→ **Your objective**:
Print the stretch of the coronary anastomosis abstract below from "OBJECTIVE: Atherosclerotic disease" through "damage (study 2).", copying it word for word.

A Laser-Assisted Anastomotic Technique - Feasibility on Human Diseased Coronary Arteries
David Stecher, Aryan Vink, Gerard Pasterkamp, Marc P. Buijsrogge.
University Medical Center Utrecht, Utrecht, Netherlands.
OBJECTIVE: Atherosclerotic disease might hamper efficacy of the Excimer laser-assisted Trinity Clip anastomotic connector in coronary arteries. Therefore, its efficacy was evaluated on human diseased coronary arteries (study 1). Additionally, the acute laser effects onto the coronary wall were assessed (study 2).
METHODS: Thirty-eight anastomoses were constructed on ex vivo human hearts. Atherosclerosis was histo-pathologically determined and subsequently related to the success of the technique (ie, connector positioning and laser-punching; study 1). Additionally, 20 anastomoses were constructed in an ex vivo (porcine, n=8) and in vivo (rabbit [n=9] and porcine [n=3]) model. Subsequently, the coronary artery was histologically studied on the presence of laser-induced damage (study 2).
RESULTS: In 13 of 38 anastomoses (study 1), the connector was mal-positioned; 3 due to a severely diseased coronary wall and 10 due to an inner diameter below the intended target range. The laser-punch success rate on coronaries with an early lesion was 100% (16/16) and 89% (8/9) in advanced lesions, which were mainly located in the inferolateral wall (Figure A; asterisks indicates laser-punched arteriotomy); in 1 of 9 anastomoses the lesion was located in the superior wall and caused a laser-punch failure (Figure B: incompletely laser-punched wall [arrow]). No histological signs of laser-induced damage were observed, in case of correct use (study 2).
CONCLUSIONS: This study demonstrates the feasibility of an anastomotic connector on human diseased coronary arteries and shows that lasering does not induce coronary wall damage. However, careful selection of the coronary artery, regarding the inner target diameter and disease status, will prevent construction failures. This connector could facilitate less invasive CABG.

→ **Dataset**:
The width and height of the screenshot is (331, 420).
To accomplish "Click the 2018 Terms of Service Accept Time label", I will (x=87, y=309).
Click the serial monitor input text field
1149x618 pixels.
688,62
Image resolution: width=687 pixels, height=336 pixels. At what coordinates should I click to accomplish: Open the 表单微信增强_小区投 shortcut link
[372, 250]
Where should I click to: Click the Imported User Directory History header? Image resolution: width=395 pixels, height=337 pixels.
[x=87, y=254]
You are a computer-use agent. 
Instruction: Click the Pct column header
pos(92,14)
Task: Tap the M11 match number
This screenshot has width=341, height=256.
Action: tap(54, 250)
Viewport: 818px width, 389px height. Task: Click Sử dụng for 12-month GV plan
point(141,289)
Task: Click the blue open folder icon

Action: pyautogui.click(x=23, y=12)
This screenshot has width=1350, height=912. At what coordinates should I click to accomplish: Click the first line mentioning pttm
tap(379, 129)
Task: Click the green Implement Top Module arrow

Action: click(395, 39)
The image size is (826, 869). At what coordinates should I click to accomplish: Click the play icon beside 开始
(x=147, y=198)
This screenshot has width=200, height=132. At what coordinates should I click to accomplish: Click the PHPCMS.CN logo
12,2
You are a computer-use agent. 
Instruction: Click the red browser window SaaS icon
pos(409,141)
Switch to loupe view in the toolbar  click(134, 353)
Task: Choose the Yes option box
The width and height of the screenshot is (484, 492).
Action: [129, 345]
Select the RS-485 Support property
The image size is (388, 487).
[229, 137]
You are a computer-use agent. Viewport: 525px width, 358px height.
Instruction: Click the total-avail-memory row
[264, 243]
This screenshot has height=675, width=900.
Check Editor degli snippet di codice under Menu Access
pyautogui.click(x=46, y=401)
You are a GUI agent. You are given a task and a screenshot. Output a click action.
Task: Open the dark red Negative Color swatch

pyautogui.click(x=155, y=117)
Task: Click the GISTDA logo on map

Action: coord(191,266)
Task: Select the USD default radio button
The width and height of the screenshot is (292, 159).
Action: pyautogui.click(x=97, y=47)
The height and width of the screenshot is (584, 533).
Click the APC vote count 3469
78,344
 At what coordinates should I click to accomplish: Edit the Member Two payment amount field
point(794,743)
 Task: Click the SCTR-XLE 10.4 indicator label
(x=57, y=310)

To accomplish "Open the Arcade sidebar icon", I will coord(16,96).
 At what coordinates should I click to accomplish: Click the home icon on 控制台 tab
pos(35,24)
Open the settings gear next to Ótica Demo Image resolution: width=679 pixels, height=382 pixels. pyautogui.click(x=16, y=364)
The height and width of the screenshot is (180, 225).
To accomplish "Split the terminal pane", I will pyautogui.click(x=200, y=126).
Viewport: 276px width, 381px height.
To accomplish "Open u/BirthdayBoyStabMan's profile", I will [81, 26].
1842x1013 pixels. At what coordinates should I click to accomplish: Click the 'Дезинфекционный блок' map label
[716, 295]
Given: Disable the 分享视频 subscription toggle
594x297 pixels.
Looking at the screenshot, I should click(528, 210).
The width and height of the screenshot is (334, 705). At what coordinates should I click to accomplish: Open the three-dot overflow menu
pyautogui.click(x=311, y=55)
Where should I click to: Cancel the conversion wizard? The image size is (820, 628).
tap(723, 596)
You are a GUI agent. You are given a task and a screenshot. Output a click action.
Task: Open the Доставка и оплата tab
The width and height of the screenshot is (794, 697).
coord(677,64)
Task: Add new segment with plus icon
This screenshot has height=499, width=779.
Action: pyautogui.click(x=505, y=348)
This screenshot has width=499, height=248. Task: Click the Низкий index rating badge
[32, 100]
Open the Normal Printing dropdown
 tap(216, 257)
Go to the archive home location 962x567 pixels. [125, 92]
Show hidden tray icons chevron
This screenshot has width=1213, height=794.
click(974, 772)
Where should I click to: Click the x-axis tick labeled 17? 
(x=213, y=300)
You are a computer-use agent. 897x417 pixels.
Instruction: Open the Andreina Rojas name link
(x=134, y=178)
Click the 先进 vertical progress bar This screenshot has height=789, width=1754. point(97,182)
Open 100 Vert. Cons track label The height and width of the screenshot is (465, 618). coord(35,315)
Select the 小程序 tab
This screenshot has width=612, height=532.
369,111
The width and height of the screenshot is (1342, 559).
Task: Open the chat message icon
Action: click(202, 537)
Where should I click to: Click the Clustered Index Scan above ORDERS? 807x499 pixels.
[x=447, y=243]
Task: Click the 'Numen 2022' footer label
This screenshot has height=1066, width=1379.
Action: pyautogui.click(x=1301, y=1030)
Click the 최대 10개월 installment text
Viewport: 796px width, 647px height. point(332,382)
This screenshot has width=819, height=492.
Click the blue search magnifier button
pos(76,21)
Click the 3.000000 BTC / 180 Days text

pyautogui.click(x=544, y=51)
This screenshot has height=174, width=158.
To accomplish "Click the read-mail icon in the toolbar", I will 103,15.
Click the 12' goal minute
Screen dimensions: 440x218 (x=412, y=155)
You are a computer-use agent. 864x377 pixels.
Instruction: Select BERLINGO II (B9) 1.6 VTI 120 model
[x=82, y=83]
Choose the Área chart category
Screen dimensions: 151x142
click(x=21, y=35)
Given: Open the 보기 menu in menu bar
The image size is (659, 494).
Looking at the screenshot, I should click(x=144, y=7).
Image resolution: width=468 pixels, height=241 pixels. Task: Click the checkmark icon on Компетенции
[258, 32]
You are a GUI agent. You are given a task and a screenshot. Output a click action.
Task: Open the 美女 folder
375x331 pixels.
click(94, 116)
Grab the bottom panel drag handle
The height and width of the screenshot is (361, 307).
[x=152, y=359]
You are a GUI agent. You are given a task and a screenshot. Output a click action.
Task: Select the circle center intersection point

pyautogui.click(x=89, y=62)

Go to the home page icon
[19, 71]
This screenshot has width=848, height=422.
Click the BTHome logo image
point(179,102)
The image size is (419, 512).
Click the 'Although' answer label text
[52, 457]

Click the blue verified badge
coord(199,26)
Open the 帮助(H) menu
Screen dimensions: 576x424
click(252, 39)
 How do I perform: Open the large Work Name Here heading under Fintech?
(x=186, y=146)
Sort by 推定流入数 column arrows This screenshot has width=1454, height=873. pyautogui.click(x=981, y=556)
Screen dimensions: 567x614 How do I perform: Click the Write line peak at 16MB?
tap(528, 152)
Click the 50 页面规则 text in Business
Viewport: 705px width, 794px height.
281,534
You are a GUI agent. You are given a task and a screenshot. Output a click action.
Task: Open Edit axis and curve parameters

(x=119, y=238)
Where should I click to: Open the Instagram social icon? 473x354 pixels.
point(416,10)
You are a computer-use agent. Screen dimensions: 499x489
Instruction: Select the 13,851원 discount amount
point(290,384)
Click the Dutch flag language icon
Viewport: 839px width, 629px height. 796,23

→ **Exercise response**:
OBJECTIVE: Atherosclerotic disease might hamper efficacy of the Excimer laser-assisted Trinity Clip anastomotic connector in coronary arteries. Therefore, its efficacy was evaluated on human diseased coronary arteries (study 1). Additionally, the acute laser effects onto the coronary wall were assessed (study 2).
METHODS: Thirty-eight anastomoses were constructed on ex vivo human hearts. Atherosclerosis was histo-pathologically determined and subsequently related to the success of the technique (ie, connector positioning and laser-punching; study 1). Additionally, 20 anastomoses were constructed in an ex vivo (porcine, n=8) and in vivo (rabbit [n=9] and porcine [n=3]) model. Subsequently, the coronary artery was histologically studied on the presence of laser-induced damage (study 2).